Google AI Introduces ScreenAI: A Vision-Language Model for User interfaces (UI) and Infographics Understanding

[ad_1]

The capacity of infographics to strategically arrange and use visual signals to clarify complicated concepts has made them essential for efficient communication. Infographics include various visual elements such as charts, diagrams, illustrations, maps, tables, and document layouts. This has been a long-standing technique that makes the material easier to understand. User interfaces (UIs) on desktop and mobile platforms share design concepts and visual languages with infographics in the modern digital world.

Though there is a lot of overlap between UIs and infographics, creating a cohesive model is made more difficult by the complexity of each. It is difficult to develop a single model that can efficiently analyze and interpret the visual information encoded in pixels because of the intricacy required in understanding, reasoning, and engaging with the various aspects of infographics and user interfaces.

To address this, in a recent Google Research, a team of researchers proposed ScreenAI as a solution. ScreenAI is a Vision-Language Model (VLM) that has the ability to comprehend both UIs and infographics fully. Tasks like graphical question-answering (QA), which may contain charts, pictures, maps, and more, have been included in its scope.

The team has shared that ScreenAI can manage jobs like element annotation, summarization, navigation, and additional UI-specific QA. To accomplish this, the model combines the flexible patching method taken from Pix2struct with the PaLI architecture, which allows it to tackle vision-related tasks by converting them into text or image-to-text problems.

Several tests have been carried out to demonstrate how these design decisions affect the model’s functionality. Upon evaluation, ScreenAI produced new state-of-the-art results on tasks like Multipage DocVQA, WebSRC, MoTIF, and Widget Captioning with under 5 billion parameters. It achieved remarkable performance on tasks including DocVQA, InfographicVQA, and Chart QA, outperforming models of comparable size.
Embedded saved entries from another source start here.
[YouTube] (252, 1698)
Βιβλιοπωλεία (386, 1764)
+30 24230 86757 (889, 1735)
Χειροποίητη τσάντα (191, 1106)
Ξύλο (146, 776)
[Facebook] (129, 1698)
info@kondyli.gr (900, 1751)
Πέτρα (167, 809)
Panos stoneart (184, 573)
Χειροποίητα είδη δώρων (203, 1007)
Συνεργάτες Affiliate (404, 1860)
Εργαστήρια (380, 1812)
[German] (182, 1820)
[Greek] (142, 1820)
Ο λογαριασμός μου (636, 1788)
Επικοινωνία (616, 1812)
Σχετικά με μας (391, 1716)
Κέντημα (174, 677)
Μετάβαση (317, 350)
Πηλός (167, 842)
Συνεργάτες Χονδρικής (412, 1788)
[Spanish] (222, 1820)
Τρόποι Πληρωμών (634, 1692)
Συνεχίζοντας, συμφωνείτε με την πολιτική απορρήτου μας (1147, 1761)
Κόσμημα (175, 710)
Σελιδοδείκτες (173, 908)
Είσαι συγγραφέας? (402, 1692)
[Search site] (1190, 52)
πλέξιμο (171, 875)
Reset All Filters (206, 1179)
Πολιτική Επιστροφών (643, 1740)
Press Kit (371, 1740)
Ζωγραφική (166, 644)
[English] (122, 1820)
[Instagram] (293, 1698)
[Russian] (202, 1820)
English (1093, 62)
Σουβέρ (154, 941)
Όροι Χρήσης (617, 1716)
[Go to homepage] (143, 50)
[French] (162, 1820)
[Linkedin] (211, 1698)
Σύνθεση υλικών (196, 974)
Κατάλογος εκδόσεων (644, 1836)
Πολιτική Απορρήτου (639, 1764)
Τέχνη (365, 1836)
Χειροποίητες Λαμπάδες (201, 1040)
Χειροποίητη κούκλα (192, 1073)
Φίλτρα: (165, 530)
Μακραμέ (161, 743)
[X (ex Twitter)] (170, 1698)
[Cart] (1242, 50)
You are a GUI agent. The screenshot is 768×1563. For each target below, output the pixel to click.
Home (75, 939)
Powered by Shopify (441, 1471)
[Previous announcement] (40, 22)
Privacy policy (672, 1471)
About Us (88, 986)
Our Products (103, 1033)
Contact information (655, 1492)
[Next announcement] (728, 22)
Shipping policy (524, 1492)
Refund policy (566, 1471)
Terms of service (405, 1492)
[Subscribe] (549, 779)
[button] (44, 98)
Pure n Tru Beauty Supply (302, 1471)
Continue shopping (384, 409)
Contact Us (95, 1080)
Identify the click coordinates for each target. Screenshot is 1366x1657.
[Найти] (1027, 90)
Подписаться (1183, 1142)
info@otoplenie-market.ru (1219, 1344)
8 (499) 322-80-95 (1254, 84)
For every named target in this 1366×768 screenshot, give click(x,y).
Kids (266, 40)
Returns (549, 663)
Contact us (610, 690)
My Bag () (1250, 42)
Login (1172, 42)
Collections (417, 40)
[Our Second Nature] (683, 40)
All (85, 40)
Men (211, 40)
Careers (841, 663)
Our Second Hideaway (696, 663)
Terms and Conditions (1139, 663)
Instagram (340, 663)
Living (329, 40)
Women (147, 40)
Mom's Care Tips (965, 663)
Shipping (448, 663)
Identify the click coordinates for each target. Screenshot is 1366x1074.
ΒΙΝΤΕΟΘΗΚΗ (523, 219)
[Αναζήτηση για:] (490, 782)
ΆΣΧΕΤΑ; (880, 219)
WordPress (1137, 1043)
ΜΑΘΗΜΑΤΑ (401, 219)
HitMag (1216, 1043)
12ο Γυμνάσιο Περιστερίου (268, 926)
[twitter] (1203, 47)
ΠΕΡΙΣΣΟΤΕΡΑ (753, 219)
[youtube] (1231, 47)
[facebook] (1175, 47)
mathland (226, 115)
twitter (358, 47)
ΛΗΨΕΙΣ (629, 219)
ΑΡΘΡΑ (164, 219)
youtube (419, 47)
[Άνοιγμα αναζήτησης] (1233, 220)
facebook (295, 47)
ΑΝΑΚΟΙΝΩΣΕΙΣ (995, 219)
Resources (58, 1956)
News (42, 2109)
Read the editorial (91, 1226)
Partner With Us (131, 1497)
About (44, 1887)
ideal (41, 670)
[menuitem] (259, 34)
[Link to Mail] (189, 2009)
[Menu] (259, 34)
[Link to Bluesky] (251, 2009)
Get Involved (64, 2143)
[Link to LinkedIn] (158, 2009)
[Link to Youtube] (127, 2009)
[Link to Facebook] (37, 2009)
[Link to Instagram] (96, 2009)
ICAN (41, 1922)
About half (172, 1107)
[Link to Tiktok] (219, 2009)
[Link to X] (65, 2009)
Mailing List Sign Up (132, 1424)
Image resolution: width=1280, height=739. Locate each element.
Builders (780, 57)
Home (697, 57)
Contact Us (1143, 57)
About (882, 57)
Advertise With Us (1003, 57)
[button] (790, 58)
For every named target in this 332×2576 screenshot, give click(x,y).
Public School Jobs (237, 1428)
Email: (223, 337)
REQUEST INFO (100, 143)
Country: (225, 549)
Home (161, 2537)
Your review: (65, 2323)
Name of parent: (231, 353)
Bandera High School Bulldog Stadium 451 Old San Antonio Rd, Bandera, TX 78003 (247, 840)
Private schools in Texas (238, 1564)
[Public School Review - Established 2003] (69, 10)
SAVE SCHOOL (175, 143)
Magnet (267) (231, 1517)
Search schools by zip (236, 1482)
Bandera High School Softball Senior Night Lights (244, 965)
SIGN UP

The team has made available three additional datasets: Screen Annotation, ScreenQA Short, and Complex ScreenQA. One of these datasets specifically focuses on the screen annotation task for future research, while the other two datasets are focused on question-answering, thus further expanding the resources available to advance the field.

The team has summarized their primary contributions as follows:

The Vision-Language Model (VLM) ScreenAI concept is a step towards a holistic solution that focuses on infographic and user interface comprehension. By utilizing the common visual language and sophisticated design of these components, ScreenAI offers a comprehensive method for understanding digital material.

One significant advancement is the development of a textual representation for UIs. During the pretraining stage, this representation has been used to teach the model how to comprehend user interfaces, improving its capacity to comprehend and process visual data.

To automatically create training data at scale, ScreenAI has used LLMs and the new UI representation, making training more effective and comprehensive.

Three new datasets, Screen Annotation, ScreenQA Short, and Complex ScreenQA, have been released. These datasets allow for thorough model benchmarking for screen-based question answering and the suggested textual representation.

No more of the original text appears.